Special Issue Article

Abstract

A growing body of evidence links differing managerial practices, specifically ones addressing environmental sustainability and the management of people, to variations in performance observed across firms and countries. Firms (and by extension jurisdictions) that invest in better environmental policies (sustainability) and that empower workers (inclusivity) tend to outperform, over the long run, those that do not. Despite the gains associated with these inclusive and sustainable management techniques, large differences in the adoption of even the most basic management practices persist. We premise this article on an institution that can lower the costs of gaining best practice knowledge and help in the successful transfer of tacit knowledge—the business improvement association (BIA). After presenting evidence of managerial best practices, we look at what BIAs are currently doing (as well as what they can do) for the small- to medium-sized, independently owned firms that constitute their membership.
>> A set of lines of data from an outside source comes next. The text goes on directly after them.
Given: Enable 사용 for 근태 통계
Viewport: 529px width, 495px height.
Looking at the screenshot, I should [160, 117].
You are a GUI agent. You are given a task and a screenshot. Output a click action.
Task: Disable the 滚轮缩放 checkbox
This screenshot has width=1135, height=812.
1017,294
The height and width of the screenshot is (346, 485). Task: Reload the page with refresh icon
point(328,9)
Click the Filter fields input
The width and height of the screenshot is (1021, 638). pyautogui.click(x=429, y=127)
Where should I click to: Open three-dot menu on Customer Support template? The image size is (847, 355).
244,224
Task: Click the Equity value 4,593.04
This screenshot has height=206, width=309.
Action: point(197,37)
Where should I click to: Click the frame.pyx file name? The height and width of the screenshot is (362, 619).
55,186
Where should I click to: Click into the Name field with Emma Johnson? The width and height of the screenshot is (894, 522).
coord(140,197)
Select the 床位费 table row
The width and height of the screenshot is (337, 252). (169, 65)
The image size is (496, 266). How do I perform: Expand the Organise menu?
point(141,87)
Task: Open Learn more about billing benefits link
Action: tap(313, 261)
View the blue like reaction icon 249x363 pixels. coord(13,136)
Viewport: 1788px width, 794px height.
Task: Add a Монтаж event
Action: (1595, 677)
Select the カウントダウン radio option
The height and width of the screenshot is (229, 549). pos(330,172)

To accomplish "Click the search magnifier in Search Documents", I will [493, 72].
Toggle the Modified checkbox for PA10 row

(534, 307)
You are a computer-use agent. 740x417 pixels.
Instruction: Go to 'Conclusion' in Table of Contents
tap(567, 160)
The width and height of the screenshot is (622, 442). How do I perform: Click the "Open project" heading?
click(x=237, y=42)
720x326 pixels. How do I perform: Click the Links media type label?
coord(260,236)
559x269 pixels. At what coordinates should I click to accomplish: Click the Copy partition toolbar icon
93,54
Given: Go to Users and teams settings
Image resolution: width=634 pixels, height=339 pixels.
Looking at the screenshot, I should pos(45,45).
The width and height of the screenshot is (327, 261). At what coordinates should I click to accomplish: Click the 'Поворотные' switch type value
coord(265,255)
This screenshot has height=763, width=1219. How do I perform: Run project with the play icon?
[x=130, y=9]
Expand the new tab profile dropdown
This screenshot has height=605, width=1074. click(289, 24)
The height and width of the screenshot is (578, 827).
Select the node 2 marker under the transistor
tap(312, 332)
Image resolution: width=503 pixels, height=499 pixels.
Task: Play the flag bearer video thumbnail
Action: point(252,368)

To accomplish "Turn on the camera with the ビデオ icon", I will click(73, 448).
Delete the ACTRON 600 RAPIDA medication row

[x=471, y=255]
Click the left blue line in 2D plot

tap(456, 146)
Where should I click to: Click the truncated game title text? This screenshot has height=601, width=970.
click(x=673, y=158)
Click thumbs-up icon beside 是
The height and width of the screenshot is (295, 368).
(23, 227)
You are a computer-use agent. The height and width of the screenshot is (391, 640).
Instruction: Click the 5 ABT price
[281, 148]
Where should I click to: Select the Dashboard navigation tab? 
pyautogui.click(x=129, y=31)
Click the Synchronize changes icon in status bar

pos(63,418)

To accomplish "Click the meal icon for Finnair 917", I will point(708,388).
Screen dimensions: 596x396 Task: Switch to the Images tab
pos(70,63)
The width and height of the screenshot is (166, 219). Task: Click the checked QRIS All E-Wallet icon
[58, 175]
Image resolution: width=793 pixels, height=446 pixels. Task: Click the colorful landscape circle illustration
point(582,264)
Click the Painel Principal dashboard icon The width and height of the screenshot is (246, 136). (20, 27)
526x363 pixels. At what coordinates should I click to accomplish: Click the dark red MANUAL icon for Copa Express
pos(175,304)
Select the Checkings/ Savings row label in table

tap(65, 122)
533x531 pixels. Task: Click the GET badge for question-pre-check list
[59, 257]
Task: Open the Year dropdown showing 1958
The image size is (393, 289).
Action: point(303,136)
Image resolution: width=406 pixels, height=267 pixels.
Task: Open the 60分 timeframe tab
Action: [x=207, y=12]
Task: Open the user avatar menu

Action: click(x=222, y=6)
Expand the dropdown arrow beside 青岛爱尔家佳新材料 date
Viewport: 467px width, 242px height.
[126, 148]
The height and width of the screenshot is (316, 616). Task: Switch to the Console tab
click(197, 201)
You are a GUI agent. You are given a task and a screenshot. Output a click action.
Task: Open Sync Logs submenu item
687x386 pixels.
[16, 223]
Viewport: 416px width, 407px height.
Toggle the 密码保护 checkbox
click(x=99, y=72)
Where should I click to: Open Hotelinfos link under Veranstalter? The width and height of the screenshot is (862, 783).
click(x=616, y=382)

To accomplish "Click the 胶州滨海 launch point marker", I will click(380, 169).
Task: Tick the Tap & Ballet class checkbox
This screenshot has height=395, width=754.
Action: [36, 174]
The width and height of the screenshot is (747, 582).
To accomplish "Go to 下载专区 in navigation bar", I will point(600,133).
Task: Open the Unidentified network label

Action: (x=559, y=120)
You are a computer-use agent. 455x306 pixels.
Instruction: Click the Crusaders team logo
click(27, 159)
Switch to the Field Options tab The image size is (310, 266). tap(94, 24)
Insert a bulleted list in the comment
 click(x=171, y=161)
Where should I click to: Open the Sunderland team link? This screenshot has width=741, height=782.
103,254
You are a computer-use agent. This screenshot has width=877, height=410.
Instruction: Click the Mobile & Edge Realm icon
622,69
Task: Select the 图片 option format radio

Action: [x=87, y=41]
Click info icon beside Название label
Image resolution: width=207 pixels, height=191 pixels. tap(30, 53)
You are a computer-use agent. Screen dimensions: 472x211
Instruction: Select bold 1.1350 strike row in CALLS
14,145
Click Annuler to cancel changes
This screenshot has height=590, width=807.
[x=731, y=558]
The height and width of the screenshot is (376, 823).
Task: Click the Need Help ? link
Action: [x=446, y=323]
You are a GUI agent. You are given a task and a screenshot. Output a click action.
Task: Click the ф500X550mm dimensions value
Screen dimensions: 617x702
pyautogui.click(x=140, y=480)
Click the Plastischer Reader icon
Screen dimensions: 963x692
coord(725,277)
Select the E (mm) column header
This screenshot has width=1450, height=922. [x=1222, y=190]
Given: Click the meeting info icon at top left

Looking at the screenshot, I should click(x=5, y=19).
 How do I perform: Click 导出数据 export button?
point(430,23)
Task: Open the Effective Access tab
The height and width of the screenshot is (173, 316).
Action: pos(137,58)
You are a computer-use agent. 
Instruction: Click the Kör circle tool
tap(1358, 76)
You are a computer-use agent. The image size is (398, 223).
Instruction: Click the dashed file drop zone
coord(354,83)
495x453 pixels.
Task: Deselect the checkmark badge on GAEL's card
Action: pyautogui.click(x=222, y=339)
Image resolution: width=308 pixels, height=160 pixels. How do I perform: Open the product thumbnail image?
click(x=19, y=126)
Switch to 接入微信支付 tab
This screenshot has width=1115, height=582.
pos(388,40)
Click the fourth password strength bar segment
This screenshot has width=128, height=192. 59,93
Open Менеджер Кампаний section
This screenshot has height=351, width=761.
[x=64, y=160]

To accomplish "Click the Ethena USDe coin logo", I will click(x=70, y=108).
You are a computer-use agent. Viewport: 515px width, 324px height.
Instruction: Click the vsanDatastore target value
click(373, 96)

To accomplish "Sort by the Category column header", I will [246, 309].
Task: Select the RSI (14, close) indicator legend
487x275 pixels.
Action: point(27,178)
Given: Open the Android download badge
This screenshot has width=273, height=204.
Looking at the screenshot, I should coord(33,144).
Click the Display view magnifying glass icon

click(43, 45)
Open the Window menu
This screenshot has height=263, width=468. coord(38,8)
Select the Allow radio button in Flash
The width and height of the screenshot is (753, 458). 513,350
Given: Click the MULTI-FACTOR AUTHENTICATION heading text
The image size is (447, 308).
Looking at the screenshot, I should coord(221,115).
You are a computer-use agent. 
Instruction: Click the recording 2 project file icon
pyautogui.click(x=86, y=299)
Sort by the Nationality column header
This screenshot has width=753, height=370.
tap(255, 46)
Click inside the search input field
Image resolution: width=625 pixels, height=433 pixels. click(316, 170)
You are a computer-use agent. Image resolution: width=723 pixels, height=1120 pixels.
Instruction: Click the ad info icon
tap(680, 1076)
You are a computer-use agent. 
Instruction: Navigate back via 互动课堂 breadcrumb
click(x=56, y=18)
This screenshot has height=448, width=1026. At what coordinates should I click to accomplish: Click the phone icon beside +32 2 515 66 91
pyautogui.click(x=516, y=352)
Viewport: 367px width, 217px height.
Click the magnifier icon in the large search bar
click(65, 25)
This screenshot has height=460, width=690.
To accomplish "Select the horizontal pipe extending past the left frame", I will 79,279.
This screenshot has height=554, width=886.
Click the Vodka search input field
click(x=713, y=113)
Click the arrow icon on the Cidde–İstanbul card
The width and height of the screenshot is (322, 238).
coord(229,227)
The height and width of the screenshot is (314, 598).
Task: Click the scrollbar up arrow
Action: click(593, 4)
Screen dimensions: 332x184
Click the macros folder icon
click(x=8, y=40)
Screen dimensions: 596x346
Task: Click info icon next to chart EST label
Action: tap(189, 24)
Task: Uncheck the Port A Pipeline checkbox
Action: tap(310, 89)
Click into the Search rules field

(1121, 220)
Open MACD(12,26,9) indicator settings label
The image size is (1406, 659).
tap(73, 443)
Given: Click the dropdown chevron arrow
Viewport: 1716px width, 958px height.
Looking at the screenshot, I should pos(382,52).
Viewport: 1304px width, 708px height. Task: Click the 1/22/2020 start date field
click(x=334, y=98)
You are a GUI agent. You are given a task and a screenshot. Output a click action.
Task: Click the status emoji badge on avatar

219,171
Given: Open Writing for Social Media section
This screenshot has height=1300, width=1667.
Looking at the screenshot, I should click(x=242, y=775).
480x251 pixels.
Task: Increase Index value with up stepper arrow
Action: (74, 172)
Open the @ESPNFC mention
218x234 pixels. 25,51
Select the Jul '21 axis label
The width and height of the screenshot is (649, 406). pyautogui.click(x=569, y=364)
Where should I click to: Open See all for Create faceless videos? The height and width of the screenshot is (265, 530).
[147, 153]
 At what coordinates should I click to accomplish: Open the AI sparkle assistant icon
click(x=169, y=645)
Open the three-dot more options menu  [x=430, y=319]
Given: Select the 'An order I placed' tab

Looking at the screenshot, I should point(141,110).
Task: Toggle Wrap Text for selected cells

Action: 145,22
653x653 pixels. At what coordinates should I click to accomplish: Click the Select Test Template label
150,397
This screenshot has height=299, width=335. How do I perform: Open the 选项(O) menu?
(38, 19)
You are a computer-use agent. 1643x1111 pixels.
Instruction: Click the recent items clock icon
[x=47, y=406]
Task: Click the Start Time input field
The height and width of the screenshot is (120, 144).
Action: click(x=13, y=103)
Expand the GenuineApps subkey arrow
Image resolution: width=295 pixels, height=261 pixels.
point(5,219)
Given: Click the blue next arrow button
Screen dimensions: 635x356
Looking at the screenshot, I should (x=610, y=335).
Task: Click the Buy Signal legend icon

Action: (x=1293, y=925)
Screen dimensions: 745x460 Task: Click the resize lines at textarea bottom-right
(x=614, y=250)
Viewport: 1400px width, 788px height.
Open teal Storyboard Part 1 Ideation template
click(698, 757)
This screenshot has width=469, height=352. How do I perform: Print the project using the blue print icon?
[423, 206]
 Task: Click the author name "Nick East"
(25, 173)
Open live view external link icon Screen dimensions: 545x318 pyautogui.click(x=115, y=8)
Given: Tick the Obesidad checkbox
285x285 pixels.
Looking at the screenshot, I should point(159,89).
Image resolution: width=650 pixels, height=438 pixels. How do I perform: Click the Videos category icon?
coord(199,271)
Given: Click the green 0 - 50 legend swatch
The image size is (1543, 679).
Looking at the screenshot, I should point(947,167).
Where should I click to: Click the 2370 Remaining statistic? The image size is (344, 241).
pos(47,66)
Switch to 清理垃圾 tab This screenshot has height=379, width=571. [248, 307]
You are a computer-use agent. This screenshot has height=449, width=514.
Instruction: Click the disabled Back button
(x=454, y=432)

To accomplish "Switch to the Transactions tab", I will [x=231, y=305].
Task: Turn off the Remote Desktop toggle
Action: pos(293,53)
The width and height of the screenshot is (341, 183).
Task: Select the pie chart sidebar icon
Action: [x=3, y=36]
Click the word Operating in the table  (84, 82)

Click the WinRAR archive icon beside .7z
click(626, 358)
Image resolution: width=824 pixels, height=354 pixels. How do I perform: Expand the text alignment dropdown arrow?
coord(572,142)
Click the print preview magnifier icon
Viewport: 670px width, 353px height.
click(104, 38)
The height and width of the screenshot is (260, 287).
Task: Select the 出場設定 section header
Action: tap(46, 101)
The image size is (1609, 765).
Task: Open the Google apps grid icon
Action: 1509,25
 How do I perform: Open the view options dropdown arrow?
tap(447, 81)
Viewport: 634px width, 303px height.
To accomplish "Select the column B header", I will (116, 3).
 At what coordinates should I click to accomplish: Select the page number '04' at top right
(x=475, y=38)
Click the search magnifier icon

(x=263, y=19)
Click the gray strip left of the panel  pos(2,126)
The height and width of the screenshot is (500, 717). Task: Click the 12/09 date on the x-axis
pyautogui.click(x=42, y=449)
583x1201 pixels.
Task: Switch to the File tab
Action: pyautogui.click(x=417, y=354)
We go on to show that local BIA efforts, occurring as they do within large urban centres and targeting firms often neglected in national-level approaches, can do more than even ‘new’ industrial policies advocated by some policy makers to help foster a more inclusive and sustainable form of economic development.

French Abstract

Un nombre croissant de données compare différentes pratiques de gestion, notamment celles axées sur la durabilité environnementale et la gestion des personnes, aux variations de rendement observées entre les entreprises ou les pays. Les entreprises (et, par extension, les pays) qui investissent dans de meilleures politiques environnementales (durabilité) et qui autonomisent leurs travailleurs (inclusion) tendent à surclasser les autres à long terme. En dépit des gains associés à ces techniques de gestion inclusives et durables, de grandes différences persistent dans l’adoption des pratiques de gestion les plus élémentaires. Dans cet article, nous nous focalisons sur une institution capable de réduire les coûts liés à l’acquisition de connaissances sur les pratiques exemplaires et de contribuer au transfert des connaissances tacites : l’association de développement commercial (ADC). Après avoir présenté des données sur les pratiques de gestion exemplaires, nous examinons ce que les ADC font actuellement (et ce qu’elles peuvent accomplir) pour les petites et moyennes entreprises indépendantes qui en sont membres. Nous montrons ensuite qu’en ciblant des entreprises souvent négligées par les approches nationales, les ADC locales oeuvrant au sein de grands centres urbains peuvent s’avérer plus utiles que les « nouvelles » politiques industrielles préconisées par certains décideurs politiques pour favoriser un développement économique plus inclusif et plus durable.